Purpose: More and more studies suggest that circular RNA (circRNA) is involved in the pathogenesis of age-related cataract (ARC). CircSTK39, a circular RNA, has inhibitory effects on cancer progression. However, there is no data regarding the role of circSTK39 in ARC occurrence and the underlying mechanism.
Methods: ARC cell model was established by inducing lens epithelial cells (SRA01/04) using hydrogen peroxide (H2O2). CircSTK39, microRNA-125a-5p (miR-125a-5p), and ERCC excision repair 6, chromatin remodeling factor (ERCC6) expression were detected by quantitative real-time polymerase chain reaction. Western blot was conducted to assess protein expression. Cell viability, proliferation, and apoptosis were investigated by cell counting kit-8 assay, 5-Ethynyl-29-deoxyuridine assay, and flow cytometry analysis, respectively. Oxidative stress was evaluated using commercial kits. Dual-luciferase reporter assay, RNA immunoprecipitation assay, and RNA pull-down assay were used to identify the relationship between miR-125a-5p and circSTK39 or ERCC6.

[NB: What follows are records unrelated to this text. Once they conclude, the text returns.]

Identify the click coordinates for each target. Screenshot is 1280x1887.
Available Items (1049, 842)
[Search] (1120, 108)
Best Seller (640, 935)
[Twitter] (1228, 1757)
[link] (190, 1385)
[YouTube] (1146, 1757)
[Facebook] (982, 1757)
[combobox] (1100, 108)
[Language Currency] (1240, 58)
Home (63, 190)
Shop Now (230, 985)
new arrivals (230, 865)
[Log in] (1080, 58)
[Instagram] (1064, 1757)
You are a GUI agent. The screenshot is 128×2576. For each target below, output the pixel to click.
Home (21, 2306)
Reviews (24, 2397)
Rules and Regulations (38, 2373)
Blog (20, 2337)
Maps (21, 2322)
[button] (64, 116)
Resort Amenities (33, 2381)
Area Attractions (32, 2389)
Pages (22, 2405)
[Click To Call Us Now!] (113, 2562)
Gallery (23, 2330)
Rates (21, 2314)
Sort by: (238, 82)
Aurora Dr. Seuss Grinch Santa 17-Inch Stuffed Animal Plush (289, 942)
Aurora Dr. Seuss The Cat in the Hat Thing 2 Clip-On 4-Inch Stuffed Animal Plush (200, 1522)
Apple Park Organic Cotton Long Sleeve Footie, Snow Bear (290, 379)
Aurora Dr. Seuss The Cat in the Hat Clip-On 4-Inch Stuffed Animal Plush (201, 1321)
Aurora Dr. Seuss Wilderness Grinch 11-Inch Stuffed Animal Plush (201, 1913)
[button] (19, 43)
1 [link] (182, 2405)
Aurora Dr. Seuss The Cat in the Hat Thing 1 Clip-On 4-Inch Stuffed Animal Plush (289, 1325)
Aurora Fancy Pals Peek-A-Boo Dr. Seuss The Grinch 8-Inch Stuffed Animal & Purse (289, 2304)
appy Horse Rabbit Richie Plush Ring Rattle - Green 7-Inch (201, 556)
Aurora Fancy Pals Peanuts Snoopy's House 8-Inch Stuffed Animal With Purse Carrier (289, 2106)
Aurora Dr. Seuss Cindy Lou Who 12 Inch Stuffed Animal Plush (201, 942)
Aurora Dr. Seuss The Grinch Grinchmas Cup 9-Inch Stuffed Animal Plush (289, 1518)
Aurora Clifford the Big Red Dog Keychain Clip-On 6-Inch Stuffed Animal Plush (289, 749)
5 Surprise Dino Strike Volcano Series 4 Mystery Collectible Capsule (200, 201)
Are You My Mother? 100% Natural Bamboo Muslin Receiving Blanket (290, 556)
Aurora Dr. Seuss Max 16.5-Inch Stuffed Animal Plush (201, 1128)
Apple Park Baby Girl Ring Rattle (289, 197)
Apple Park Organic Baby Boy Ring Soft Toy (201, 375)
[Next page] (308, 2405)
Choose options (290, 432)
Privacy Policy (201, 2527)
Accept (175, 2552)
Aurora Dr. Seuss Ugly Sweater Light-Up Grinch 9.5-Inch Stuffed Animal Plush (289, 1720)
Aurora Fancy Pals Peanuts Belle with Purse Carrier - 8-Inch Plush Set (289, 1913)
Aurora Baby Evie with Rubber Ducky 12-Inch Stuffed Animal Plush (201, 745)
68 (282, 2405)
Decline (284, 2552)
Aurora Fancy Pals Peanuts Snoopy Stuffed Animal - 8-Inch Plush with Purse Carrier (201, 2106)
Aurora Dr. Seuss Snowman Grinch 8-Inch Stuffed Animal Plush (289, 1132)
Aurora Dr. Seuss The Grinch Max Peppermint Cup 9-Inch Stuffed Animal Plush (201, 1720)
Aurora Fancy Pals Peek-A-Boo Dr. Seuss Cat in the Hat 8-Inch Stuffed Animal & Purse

Results: CircSTK39 and ERCC6 expression were significantly downregulated, but miR-125a-5p expression was upregulated in the lens tissues of ARC patients and H2O2-treated SRA01/04 cells. H2O2 treatment led to decreased cell proliferation and increased cell apoptosis and oxidative stress, accompanied by the increases of C-caspase3 and Bax expression and the decrease of Bcl-2 expression; however, these effects were reversed after circSTK39 overexpression. MiR-125a-5p was found to participate in H2O2-triggered cell damage by interacting with circSTK39. Additionally, ERCC6 silencing inhibited circSTK39 overexpression-mediated action. Importantly, circSTK39 regulated ERCC6 expression by interaction with miR-125a-5p in H2O2-treated SRA01/04 cells.
Conclusion: The increased expression of circSTK39 ameliorated H2O2-induced SRA01/04 cell injury through the miR-125a-5p/ERCC6 pathway.
Keywords: Age-related cataract; ERCC6; circSTK39; miR-125a-5p.